I think my favorite museum of the three was Las Golondrinas (Spanish: the swallows), a historical out-of-doors museum south of town, out near the racetrack. This is the farmstead of an old rico family. The ricos were the wealthy families descended from the recipients of the old Spanish land grants, as I understand it; they assembled large, successful rancherias, their economies based mainly on cattle-raising.

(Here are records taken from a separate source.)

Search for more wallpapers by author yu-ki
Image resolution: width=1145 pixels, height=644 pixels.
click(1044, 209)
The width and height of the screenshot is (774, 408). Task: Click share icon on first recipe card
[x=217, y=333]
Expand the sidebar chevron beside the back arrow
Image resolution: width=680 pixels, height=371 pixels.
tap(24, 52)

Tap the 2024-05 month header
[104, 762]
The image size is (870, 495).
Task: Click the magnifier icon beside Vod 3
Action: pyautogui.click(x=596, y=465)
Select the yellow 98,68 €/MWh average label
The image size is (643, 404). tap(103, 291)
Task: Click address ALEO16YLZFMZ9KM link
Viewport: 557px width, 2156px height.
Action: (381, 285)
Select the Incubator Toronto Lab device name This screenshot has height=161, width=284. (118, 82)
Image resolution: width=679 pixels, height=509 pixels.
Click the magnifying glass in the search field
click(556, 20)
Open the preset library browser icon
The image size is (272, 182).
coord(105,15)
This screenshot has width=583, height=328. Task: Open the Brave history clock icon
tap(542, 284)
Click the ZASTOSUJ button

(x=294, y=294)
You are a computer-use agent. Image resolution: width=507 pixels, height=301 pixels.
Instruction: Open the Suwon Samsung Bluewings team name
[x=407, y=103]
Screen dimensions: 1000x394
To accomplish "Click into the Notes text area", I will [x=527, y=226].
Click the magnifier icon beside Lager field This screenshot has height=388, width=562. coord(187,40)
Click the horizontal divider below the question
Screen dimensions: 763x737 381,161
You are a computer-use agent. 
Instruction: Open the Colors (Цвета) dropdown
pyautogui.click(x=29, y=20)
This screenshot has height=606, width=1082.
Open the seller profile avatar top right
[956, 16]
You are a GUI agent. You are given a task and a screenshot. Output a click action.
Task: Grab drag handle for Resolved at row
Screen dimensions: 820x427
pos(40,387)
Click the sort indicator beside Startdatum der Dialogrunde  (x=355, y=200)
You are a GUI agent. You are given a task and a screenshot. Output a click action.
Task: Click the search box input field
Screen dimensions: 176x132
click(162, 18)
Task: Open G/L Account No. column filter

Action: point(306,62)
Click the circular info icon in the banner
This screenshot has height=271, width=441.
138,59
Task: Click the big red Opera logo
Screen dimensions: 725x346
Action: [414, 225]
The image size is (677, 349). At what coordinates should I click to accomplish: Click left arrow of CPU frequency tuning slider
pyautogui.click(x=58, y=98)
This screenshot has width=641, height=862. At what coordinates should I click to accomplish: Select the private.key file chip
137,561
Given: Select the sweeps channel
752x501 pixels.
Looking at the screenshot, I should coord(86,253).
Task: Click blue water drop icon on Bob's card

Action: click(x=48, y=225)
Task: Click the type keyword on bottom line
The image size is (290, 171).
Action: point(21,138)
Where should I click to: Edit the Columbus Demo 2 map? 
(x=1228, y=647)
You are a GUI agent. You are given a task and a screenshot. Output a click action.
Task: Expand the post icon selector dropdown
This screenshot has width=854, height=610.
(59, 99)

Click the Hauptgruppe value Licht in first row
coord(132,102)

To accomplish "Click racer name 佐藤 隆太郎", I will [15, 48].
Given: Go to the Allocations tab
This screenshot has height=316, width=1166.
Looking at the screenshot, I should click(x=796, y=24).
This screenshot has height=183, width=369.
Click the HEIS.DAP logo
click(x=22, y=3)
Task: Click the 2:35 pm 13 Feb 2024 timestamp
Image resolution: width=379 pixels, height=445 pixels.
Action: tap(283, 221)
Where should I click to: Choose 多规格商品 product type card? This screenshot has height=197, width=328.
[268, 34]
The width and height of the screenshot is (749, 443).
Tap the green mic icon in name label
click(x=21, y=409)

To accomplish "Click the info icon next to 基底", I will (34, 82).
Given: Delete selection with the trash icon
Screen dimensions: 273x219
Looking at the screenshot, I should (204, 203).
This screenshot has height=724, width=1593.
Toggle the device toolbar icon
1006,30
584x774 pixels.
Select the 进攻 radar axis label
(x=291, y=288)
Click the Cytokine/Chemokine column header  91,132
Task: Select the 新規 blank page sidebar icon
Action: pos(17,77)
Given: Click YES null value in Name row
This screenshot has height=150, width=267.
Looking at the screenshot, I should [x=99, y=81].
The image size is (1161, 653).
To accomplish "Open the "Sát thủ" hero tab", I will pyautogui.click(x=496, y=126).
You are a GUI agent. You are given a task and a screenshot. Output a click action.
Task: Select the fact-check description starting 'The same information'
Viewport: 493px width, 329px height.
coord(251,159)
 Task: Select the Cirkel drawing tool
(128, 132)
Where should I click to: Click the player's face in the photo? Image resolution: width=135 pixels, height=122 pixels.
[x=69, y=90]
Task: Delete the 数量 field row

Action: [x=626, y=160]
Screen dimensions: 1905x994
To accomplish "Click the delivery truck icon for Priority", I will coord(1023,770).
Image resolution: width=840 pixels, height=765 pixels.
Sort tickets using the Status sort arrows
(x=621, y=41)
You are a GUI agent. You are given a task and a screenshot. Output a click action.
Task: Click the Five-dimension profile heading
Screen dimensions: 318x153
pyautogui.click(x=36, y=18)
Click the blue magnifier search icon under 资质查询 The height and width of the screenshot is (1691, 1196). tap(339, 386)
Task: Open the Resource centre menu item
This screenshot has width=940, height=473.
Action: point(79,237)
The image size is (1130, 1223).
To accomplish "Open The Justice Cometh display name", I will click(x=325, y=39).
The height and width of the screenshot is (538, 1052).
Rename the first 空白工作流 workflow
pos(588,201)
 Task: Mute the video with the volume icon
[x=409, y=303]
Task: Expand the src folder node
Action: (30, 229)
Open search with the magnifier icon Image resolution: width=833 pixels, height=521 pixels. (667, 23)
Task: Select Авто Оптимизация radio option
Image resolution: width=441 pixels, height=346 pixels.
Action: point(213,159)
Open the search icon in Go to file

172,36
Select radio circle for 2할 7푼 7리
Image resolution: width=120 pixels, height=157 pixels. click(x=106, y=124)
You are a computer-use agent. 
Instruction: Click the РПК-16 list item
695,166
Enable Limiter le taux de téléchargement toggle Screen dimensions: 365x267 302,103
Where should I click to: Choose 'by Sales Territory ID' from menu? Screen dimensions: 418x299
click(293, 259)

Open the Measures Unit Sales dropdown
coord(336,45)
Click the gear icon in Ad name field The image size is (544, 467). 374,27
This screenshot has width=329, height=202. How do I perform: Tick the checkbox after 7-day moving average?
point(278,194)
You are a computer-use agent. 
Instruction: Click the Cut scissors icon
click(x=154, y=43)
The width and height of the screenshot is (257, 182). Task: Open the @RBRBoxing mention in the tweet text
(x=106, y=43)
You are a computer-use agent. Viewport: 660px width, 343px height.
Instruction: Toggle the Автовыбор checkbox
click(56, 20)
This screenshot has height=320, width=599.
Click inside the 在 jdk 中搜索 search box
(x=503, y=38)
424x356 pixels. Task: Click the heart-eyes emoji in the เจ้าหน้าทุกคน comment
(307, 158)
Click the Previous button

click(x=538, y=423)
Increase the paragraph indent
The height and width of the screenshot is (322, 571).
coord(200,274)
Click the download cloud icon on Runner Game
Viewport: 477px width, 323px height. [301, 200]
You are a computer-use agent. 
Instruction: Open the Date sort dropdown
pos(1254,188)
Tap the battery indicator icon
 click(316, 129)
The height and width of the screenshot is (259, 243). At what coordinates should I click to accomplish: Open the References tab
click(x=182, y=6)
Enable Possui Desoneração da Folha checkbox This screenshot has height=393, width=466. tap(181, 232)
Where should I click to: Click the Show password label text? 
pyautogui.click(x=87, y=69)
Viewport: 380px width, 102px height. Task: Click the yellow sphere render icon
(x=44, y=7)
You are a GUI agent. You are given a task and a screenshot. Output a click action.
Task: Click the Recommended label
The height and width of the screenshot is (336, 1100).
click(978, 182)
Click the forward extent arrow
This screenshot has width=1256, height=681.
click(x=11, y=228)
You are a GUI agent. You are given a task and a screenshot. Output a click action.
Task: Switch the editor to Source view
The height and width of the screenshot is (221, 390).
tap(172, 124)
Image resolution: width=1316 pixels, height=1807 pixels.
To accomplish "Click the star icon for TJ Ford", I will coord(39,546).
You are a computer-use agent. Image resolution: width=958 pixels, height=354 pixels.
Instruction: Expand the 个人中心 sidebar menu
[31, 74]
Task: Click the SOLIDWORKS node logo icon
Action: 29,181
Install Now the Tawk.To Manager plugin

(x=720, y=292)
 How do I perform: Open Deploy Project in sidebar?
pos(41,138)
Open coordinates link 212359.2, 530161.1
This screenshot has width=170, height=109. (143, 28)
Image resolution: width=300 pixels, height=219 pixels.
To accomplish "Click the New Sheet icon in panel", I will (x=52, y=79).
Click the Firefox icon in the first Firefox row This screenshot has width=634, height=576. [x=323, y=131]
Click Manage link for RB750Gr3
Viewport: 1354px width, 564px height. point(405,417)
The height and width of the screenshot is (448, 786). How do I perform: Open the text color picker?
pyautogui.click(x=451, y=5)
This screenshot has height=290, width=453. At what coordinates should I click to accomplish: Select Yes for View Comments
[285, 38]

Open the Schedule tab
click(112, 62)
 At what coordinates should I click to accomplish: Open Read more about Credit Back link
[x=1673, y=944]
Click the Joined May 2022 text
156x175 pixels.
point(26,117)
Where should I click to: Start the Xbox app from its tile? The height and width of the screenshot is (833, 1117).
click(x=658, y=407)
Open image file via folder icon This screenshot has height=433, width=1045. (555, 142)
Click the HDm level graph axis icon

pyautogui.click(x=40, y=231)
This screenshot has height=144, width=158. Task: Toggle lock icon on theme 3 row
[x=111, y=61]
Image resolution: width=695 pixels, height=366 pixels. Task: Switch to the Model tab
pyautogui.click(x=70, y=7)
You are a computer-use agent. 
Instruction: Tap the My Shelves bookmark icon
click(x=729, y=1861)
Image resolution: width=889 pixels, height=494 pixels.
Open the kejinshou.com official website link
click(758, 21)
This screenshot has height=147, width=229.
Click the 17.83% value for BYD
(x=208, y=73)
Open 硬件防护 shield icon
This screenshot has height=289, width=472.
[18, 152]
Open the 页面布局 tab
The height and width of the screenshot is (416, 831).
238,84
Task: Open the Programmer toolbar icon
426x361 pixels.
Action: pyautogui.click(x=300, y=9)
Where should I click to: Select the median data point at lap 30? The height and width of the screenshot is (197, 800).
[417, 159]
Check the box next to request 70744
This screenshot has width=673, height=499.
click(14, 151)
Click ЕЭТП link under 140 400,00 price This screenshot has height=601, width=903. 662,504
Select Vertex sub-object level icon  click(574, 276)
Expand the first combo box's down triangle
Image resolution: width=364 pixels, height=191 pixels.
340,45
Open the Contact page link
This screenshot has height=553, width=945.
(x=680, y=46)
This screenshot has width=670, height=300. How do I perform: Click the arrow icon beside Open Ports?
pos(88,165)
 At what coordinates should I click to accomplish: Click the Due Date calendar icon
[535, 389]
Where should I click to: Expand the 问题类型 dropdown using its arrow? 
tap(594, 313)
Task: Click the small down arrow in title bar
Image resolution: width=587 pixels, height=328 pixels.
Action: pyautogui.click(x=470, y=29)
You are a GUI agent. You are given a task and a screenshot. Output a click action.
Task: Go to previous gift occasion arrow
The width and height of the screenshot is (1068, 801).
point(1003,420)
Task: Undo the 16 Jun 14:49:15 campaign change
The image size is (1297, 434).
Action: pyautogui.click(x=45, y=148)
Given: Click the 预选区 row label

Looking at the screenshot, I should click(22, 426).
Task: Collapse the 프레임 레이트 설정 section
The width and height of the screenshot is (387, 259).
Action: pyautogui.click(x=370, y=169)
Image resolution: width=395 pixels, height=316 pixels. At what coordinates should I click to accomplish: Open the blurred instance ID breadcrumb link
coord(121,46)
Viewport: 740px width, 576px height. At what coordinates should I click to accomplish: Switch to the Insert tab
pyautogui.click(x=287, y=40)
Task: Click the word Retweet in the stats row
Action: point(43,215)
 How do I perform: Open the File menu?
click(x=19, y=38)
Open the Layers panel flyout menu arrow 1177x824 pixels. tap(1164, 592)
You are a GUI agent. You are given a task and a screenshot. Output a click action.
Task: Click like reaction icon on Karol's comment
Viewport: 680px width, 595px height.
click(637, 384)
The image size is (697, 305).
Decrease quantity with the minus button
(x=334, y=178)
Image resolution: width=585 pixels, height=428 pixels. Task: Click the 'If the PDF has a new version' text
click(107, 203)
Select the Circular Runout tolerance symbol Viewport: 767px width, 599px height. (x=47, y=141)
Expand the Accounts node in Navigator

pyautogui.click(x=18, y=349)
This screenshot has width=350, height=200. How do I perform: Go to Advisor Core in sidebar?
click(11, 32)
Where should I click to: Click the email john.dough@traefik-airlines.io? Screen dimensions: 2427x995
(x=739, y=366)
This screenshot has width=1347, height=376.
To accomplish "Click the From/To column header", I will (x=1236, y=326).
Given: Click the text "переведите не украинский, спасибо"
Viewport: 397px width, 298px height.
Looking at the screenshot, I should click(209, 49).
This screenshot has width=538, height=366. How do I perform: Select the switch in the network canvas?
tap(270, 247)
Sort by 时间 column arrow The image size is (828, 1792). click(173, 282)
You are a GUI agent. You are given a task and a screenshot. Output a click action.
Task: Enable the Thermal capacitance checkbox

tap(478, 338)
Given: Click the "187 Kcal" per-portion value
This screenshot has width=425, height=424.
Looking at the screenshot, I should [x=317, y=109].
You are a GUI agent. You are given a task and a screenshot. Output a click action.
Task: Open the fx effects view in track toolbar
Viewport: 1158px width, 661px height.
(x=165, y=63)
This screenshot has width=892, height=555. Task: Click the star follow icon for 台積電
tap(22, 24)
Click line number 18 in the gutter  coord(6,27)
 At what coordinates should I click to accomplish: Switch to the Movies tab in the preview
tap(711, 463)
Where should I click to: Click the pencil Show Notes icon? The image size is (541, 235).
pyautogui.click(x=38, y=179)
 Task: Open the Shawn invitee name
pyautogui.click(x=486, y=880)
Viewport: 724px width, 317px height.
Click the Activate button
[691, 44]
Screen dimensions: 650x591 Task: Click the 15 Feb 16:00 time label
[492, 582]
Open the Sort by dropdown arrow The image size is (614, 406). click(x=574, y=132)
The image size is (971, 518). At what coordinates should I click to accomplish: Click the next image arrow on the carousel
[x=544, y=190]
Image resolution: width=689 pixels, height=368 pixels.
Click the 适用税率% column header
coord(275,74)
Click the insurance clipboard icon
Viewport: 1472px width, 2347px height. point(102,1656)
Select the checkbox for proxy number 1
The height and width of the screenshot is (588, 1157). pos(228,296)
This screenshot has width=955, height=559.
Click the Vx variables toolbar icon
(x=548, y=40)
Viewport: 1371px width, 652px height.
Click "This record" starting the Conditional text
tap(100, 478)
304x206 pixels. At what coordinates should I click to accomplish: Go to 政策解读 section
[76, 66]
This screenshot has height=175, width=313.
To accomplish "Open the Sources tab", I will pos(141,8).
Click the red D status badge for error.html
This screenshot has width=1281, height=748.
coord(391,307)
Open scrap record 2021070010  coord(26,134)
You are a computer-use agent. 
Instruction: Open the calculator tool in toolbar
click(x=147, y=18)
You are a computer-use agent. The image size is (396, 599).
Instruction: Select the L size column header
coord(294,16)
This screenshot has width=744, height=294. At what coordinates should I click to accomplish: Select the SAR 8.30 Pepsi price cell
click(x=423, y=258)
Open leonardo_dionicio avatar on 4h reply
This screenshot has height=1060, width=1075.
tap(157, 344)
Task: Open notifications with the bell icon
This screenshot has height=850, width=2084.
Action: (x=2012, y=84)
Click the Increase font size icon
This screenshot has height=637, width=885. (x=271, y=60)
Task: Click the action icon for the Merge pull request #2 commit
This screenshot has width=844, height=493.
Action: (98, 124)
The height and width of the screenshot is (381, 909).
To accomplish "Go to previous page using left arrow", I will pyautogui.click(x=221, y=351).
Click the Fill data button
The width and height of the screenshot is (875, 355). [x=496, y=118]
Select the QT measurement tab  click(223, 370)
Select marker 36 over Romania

Here are the original houses, their interiors "restored" to a semblance of period authenticity, and the outbuildings, devoted to specialized purposes: blacksmithing, hide-tanning, molasses-making, a saddlery, etc., etc. An authentic-looking garden of the eternal trinity occupies a fertile stretch of bottom land: corn, squash, beans. The Santa Fe River, what's left of the poor thing (it's totally dry in town), runs through the place, mostly diverted into an acequia bordering the garden and, at one time, supplying a bit of energy to a small watermill.
It's fascinating to visit this sort of place after having visited the great gardens of Cordoba, Seville, and Granada; and after having read James Michener's book Iberia and Harvey Fergusson's Rio Grande. One of the real rifts in the American mentality is that between the Spanish and the Anglo-Northern way of seeing things, of dealing with life and nature. There's little of the shopkeeper or petty-bourgois in the Spanish temperament. Perhaps the Pueblo way lies between these two conflicting European influences; perhaps the eventual gift of New Mexico to the evolving American way will be to restore a sense of appropriateness in economy, worship, and community -- it would be nice to think so.